(Some items)
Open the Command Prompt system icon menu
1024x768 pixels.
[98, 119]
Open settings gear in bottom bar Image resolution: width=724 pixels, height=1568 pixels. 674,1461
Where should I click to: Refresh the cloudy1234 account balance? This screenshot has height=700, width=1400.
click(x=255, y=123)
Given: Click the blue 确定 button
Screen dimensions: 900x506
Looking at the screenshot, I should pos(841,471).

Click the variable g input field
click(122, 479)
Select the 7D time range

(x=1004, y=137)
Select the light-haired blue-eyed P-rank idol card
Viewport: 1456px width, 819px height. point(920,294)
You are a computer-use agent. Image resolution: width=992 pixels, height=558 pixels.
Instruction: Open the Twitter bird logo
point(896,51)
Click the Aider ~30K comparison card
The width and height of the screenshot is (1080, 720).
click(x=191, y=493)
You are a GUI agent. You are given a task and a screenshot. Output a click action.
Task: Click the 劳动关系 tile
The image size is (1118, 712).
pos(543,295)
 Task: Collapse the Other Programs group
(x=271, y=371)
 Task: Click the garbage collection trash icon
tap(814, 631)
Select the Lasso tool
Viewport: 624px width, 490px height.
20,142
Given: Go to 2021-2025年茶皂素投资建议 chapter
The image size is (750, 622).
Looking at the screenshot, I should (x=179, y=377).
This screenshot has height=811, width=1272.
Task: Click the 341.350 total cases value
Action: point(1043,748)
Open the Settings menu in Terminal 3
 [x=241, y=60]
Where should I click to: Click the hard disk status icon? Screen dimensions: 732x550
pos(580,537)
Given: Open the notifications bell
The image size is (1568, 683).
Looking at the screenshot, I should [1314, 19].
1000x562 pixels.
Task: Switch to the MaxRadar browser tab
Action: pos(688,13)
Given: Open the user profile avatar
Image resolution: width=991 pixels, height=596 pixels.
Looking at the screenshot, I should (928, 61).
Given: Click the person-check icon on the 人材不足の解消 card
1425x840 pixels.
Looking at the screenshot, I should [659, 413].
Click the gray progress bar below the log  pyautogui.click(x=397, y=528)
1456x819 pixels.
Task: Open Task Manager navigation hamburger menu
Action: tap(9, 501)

* _Problem requirements_
Copy out every line verbatim, from the line containing "Select the 7D time range" down to the line containing "pos(543,295)", both included.

* _The solution_
Select the 7D time range

(x=1004, y=137)
Select the light-haired blue-eyed P-rank idol card
Viewport: 1456px width, 819px height. point(920,294)
You are a computer-use agent. Image resolution: width=992 pixels, height=558 pixels.
Instruction: Open the Twitter bird logo
point(896,51)
Click the Aider ~30K comparison card
The width and height of the screenshot is (1080, 720).
click(x=191, y=493)
You are a GUI agent. You are given a task and a screenshot. Output a click action.
Task: Click the 劳动关系 tile
The image size is (1118, 712).
pos(543,295)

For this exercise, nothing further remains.